Default Value

  • hello,

    is there any way to set the Default Value of a field to be other field value.

    Thanks

  • Not sure exactly what you're asking. Even though a column has a default, you can insert a different value (as long as its legal - no check constraint prohibiting it for example). Or are you wanting to actually change the default value?

    Andy

    http://qa.sqlservercentral.com/columnists/awarren/

  • soory what i mean is that i have a table with the follwoing cols:

    AccId numeric

    AccCustumId numeric

    what i need is to define the Default value of AccCustumId to be AccID?

    is that possiable.

    Thanks

  • You could accomplish this by using a user-defined function (udf) as the default value. The udf would have to look up the most recently added value for the AccID field. If it is an identity column then you can try using IDENT_CURRENT() function to look up the most recently added identity for that table.

    Here's an example script for a function (assuming the table's name is called ACCOUNT:

    CREATE FUNCTION [dbo].[func_GetAccID] ()

    RETURNS INT AS

    BEGIN

    RETURN IDENT_CURRENT('ACCOUNT')

    END

    If AccID is not an identity then you'll have to use SQL to lookup the value.

    The other alternative to using a udf is to use a trigger.

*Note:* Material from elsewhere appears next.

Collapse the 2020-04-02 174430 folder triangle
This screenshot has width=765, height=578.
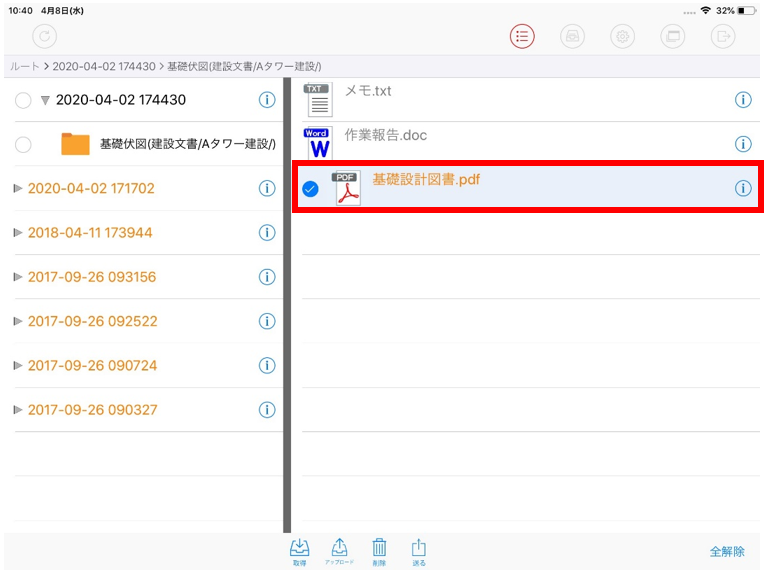(45, 100)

Instead Of Insert or After Insert could both work.

  • Hope this will solve your problem

    Try this

    CREATE TABLE mytable

    (

    AccId numeric IDENTITY(1,1),

    AccCustumId as (AccId),

    test int

    )

    insert into mytable (test) values (2)

    select *from mytable

    drop table mytable

  • quote:


    Hope this will solve your problem

    Try this

    CREATE TABLE mytable

    (

    AccId numeric IDENTITY(1,1),

    AccCustumId as (AccId),

    test int

    )

    insert into mytable (test) values (2)

    select *from mytable

    drop table mytable


    I like that idea, but that makes column AccCustomId a "computed" column, which cannot be modified afterwards.

    CVM.

  • hi!

    if this cannot be achieved in another way, use the "old" approach, namely a trigger. for just inserts in your case you'd use something like that:

    create trigger trig_name for insert on table_name as

    update table_name set target_column = source_column

    where table_id in (select table_id from inserted)

    whereas

    trig_name is the name of your trigger

    table_name is the name of your table

    target_column is the name of the column you want to have the same value as source_column

    source_column is the name of the column that provides your value

    table_id is the primary key field (or field combination) of your table

    inserted is the pseudo table that contains a "shadow" of all inserted records by the statement that fired your trigger

    best regards,

    chris.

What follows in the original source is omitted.